Aramburu. Yo he necesitado alcanzar la madurez como escritor para poder enfrentarme a unas historias que llevaba en la cabeza y el corazón desde siempre. Sabía del dolor de las víctimas, pero me daba miedo suplantarlas, convertirlas en personajes de cartón piedra. He reflexionado mucho, incluso estudié euskera durante cinco años y literatura abertzale para captar la sensibilidad de todos los protagonistas. Tenía la información por las noticias y los reportajes, pero no me bastaban porque necesitaba entrar en el mundo de la niña que se entera del asesinato de su padre, en el de la mujer mutilada por la bomba que redacta la lista de las cosas que ya no podrá hacer, en el del vecino expulsado de su pueblo...; necesitaba encontrar el lenguaje, el registro y el tono adecuados. Por eso, porque me ha costado mucho, no me atrevo a juzgar a los demás, aunque sé, por supuesto, que hay gente que se mantiene en un silencio calculado. Puede que en estos momentos haya otros escritores mascando el problema.
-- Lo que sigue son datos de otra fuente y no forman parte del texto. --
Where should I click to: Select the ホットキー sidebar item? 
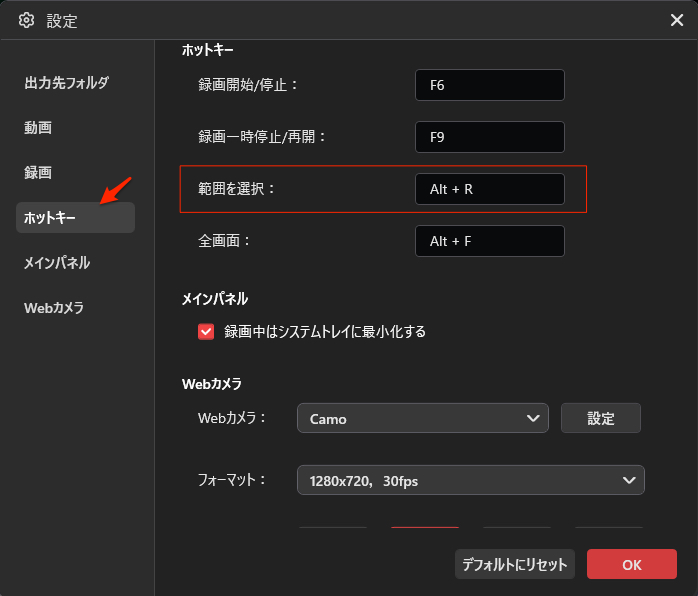[50, 218]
Irazoki. Yo he sentido en París la necesidad y las ganas de mirarme al espejo, pero no puedo emplazar a los demás. Mirad, Ramiro Pinilla desapareció de la literatura hace 20 años. Sabíamos que no había muerto porque no habíamos visto su esquela, pero ha reaparecido con Verdes valles, colinas rojas, que es una obra para 100 años en la que demuestra una objetividad, un conocimiento profundo del mundo rural vasco y una libertad ideológica emocionantes. Ha necesitado 20 años, pero ha dicho la última palabra en su terreno. Y luego, también en el mundo del cine ha habido cosas, como lo de Arteta y Querejeta.
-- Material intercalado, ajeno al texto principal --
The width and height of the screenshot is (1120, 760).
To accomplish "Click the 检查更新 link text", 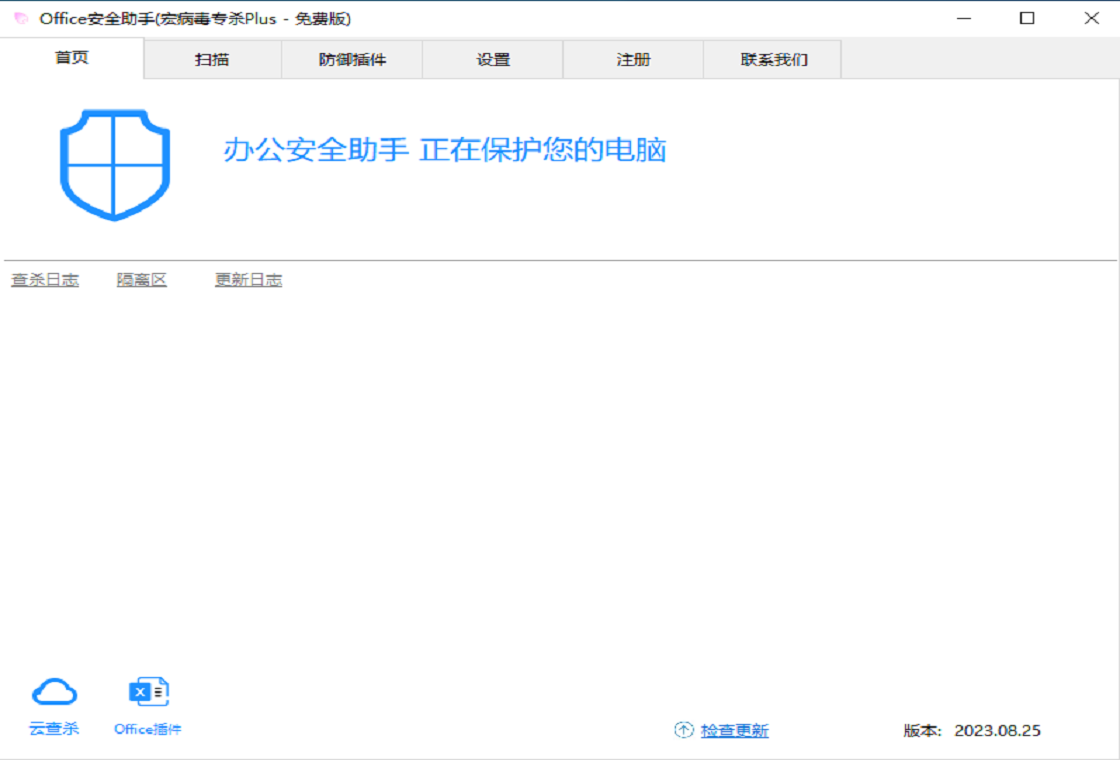I will [x=734, y=731].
De izquierda a derecha, el poeta Francisco José Irazoki y el escritor Fernando Aramburu, en uno de los túneles del metro de París.
De izquierda a derecha, el poeta Francisco José Irazoki y el escritor Fernando Aramburu, en uno de los túneles del metro de París.

Una lejanía que les acerca al problema del País Vasco

NI FERNANDO ARAMBURU, afincado en Lippstadt (Alemania) desde hace dos décadas, ni Francisco Javier Irazoki, residente en París desde hace 14 años, pueden ser considerados exiliados forzados de su tierra, aunque un año antes de recalar en la capital francesa este último ya había decidido abandonar el País Vasco.

Sin embargo, desde la lejanía, ambos -al contrario que la mayoría de los literatos vascos, que han mostrado hasta ahora una actitud renuente a encarar abiertamente los efectos sociales y políticos del terrorismo- han abordado el problema en sus obras más recientes. Y la pregunta es: ¿La distancia es deliberadamente buscada? ¿A qué obedece esta coincidencia?

El poeta Irazoki afirma que cuando decidió marcharse pensó que esa lejanía "iba a ser ventajosa para la literatura", aunque explica: "Yo jamás he mirado las fechas para expresarme. Para mí, la poesía significa la búsqueda de la ligereza; escribo para descargarme de un peso".

En opinión de Aramburu, "se puede estar físicamente al lado de los hechos y con la mirada vuelta hacia otra parte, hacia una ignorancia deliberada que procura tranquilidad y evita problemas. Esa forma de distancia es bastante común en Euskadi. En mi caso, la distancia es puramente geográfica, y además está neutralizada por mi voluntad de permanecer al corriente de lo que pasa en mi tierra natal". Una lejanía física que para Irazoki se convierte en recuerdos vívidos cuando explica: "En París he sentido la imperiosa necesidad de expresar una serie de cosas que llevaba guardadas desde siempre y que me conmueven profundamente". Algo en lo que abunda el autor de Los peces de la amargura porque, en su opinión, "el mismo hecho de vivir en países extranjeros nos hace más sensibles a este tipo de situaciones. Como somos advenedizos en nuestros países de acogida, nos resulta más fácil ponernos en el lugar y en la piel de los extranjeros, percibir esa especie de membrana que te separa del resto de la sociedad".